Understanding the different types of taxes: In the Philippines, there are different types of taxes such as income tax, value-added tax (VAT), estate tax, and donor’s tax. Understanding these taxes and their corresponding rates can help you plan your finances better.
Taxable income: Taxable income is the amount of income subject to taxation. It is important to know what constitutes taxable income in the Philippines, such as salaries, wages, and bonuses. Other types of income, such as capital gains and passive income, may also be subject to taxation.
Tax deductions and credits: Knowing the tax deductions and credits available to you can help you reduce your tax liability. The Philippines offers several tax deductions and credits such as personal exemptions, medical expenses, and educational expenses.
Filing taxes: The Philippine tax system has various tax forms that must be filed depending on your income and business activities. It is important to understand the requirements and deadlines for filing taxes to avoid penalties and interest.
Tax compliance: Tax compliance is important to avoid penalties and legal consequences. It is important to keep accurate records and pay taxes on time.

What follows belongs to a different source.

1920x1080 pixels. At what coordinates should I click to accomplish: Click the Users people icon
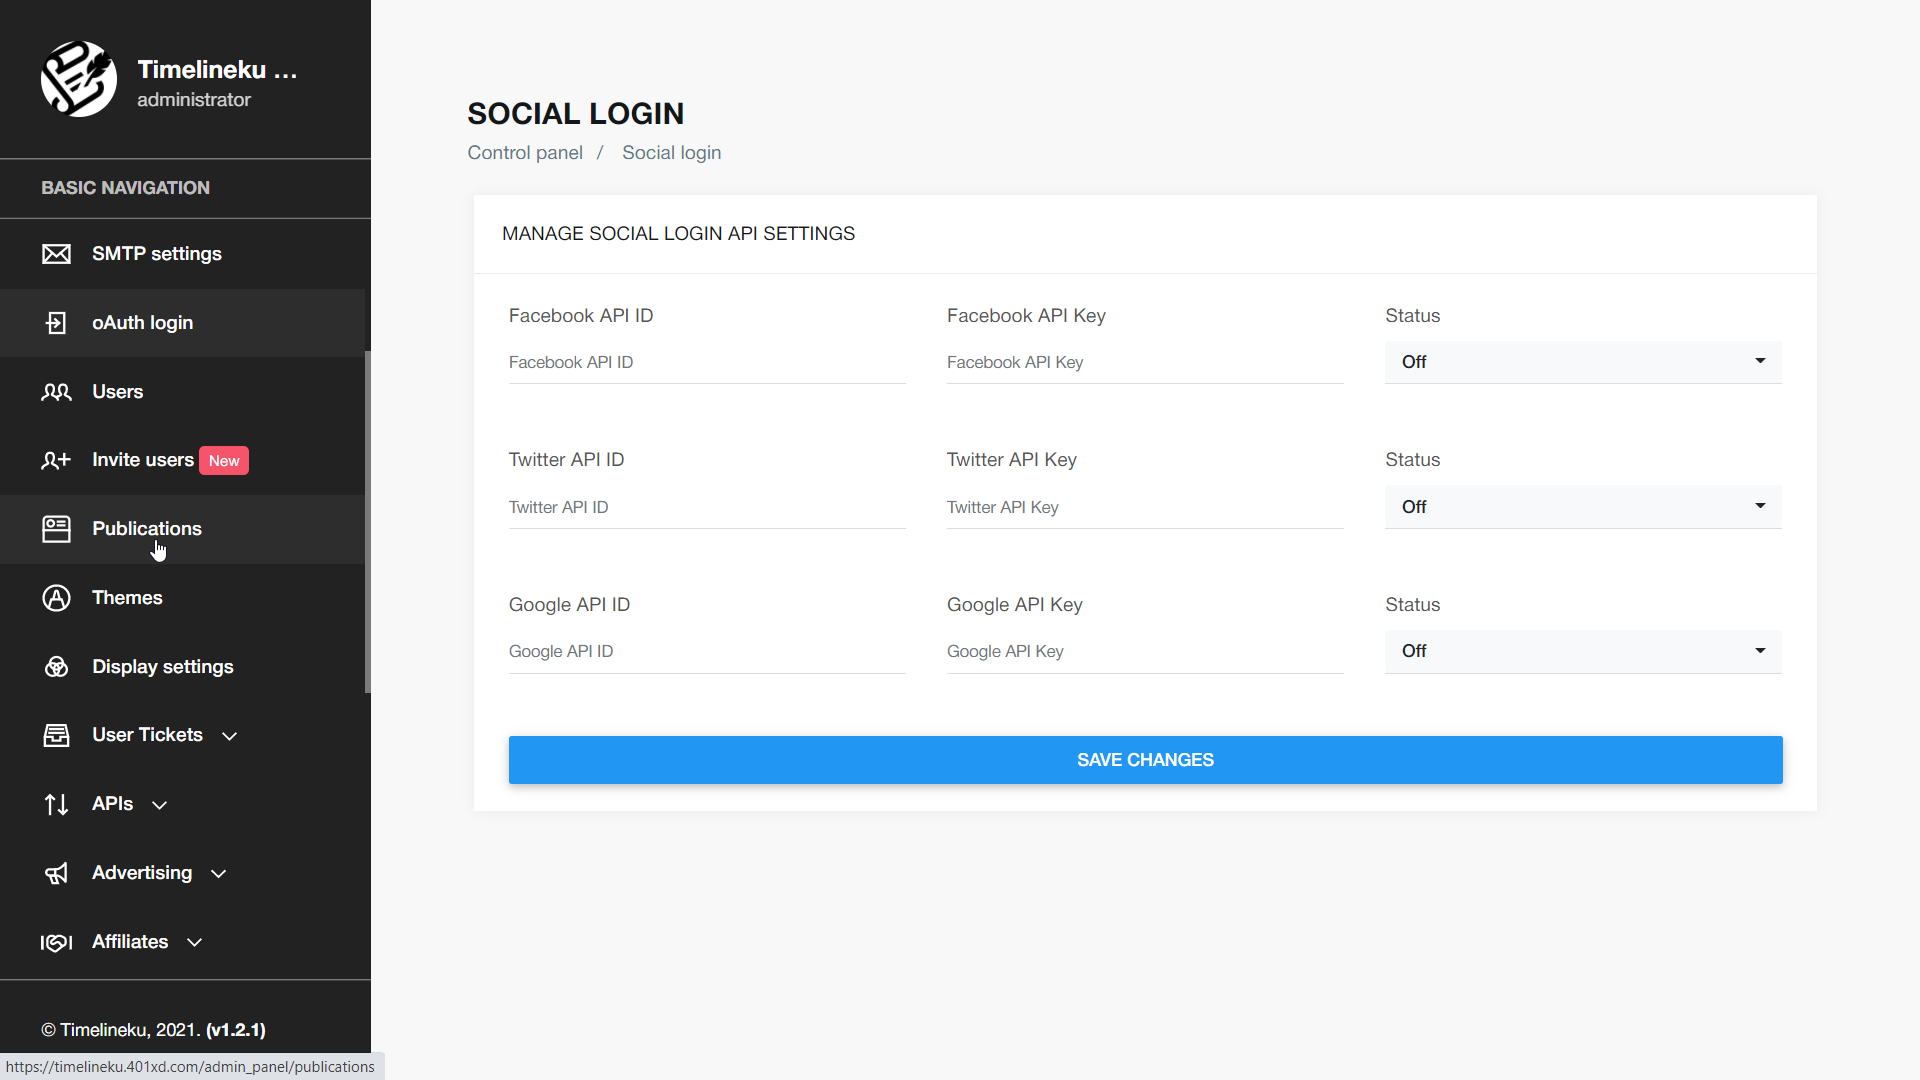click(56, 392)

Tax planning: Tax planning involves managing your finances in a way that minimizes your tax liability. This can involve making smart investments, using tax-advantaged accounts, and taking advantage of tax deductions and credits.
Tax incentives: The Philippine government offers tax incentives to encourage certain activities, such as investments in priority industries, environmental protection, and social development programs. It is important to know the tax incentives available to you and how to qualify for them.
Overall, having a basic understanding of the Philippine tax system and its regulations can help individuals and businesses make informed financial decisions. Although these topics may not be taught in schools, it is important to take the time to learn about them on your own or seek the advice of a tax professional.